Closed Bug 763877 Opened 13 years ago Closed 13 years ago

'SS' is displayed instead of 'ß' when using the css-attribute "text-transform: uppercase"

Categories

(Core :: Layout: Text and Fonts, defect)

13 Branch
x86
Windows 7
defect
Not set
normal

Tracking

()

RESOLVED INVALID

People

(Reporter: oliver.leumann, Unassigned)

Details

User Agent: Mozilla/5.0 (Windows NT 6.1; rv:13.0) Gecko/20100101 Firefox/13.0 Build ID: 20120601045813 Steps to reproduce: I've used the german special character 'ß' (e.g. the Word 'Großhandel') in some content of a german website which uses the css-attribute "text-transform: uppercase". Actual results: Instead of having the content displayed as 'GROßHANDEL', firefox renders it to ''GROSSHANDEL" Expected results: I think it should be rendered as 'GROßHANDEL' ... (IE does it that way) ... but I'm really not sure how the new official german grammair rules define it.
There is no uppercase ß but in case you want to write uppercase you use the lowercase ß and in your example "GROßHANDEL" is correct.
Component: Untriaged → Layout: Text
Product: Firefox → Core
QA Contact: untriaged → layout.fonts-and-text
According to bug 744357 we have a special rule to replace ß with SS. According to http://de.wikipedia.org/wiki/%C3%9F#Gro.C3.9Fschreibweise_mit_Ersetzung_von_.C3.9F_durch_SS either the replacing with SS or a lowercase ß (mixed uppercase/lower case) are used.Replacing is the official rule.
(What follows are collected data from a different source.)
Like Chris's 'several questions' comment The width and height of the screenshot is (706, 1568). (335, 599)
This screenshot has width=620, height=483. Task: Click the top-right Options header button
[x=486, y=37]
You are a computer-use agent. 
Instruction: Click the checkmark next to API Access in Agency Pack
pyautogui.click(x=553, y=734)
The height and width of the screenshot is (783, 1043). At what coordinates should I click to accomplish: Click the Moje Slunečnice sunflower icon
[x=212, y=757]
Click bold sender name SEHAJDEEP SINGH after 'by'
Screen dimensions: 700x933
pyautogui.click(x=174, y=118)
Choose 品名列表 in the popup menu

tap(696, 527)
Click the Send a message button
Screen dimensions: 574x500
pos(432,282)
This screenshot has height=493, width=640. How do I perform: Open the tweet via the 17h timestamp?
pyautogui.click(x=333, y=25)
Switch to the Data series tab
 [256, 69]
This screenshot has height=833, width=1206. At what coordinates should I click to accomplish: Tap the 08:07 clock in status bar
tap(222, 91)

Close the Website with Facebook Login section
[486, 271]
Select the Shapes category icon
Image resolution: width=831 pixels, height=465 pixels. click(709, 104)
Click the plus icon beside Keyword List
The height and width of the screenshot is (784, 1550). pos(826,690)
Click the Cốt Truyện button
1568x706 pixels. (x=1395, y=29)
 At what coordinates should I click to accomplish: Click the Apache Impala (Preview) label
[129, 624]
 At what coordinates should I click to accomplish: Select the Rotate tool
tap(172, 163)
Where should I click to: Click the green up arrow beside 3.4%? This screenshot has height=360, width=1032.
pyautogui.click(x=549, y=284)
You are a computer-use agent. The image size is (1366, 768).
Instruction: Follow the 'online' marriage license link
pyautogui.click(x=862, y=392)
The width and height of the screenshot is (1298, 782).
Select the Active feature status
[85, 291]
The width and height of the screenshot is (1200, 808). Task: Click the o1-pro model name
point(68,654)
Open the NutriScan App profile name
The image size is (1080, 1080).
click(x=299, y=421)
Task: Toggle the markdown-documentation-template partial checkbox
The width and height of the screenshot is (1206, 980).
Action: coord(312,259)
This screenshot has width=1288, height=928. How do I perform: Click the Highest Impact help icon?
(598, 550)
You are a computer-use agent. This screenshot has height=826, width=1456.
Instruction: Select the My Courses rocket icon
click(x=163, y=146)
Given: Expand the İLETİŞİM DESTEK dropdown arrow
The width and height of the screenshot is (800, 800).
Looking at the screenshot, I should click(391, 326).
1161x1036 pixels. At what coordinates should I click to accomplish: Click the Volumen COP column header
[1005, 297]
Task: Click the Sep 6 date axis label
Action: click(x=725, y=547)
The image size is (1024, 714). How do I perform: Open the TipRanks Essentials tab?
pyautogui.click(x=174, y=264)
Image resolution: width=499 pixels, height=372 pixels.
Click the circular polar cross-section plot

I have learned something new.....
Status: UNCONFIRMED → RESOLVED
Closed: 13 years ago
Resolution: --- → INVALID
There is an uppercase es-zet character ẞ encoded as U+1E9E "LATIN CAPITAL LETTER SHARP S", but this is _not_ the standard uppercase mapping of ß (U+00DF). As mentioned in the Unicode data file SpecialCasing.txt: <quote> # The German es-zed is special--the normal mapping is to SS. # Note: the titlecase should never occur in practice. It is equal to titlecase(uppercase(<es-zed>)) 00DF; 00DF; 0053 0073; 0053 0053; # LATIN SMALL LETTER SHARP S </quote> So the standard uppercase transformation of "ß" is indeed "SS", as implemented by Firefox. The capital ẞ character (which was only added to Unicode in version 5.1) is provided for specialist purposes - it's sometimes used in all-uppercase signage, for example - but is not the default uppercase equivalent of "ß". To render either "GROßHANDEL" (with lowercase ß in the middle) or "GROẞHANDEL" (with capital ẞ), you'd need to enter the text in the correct case form as you want it displayed, and not rely on the text-transform property, which will use the standard mapping ß -> SS.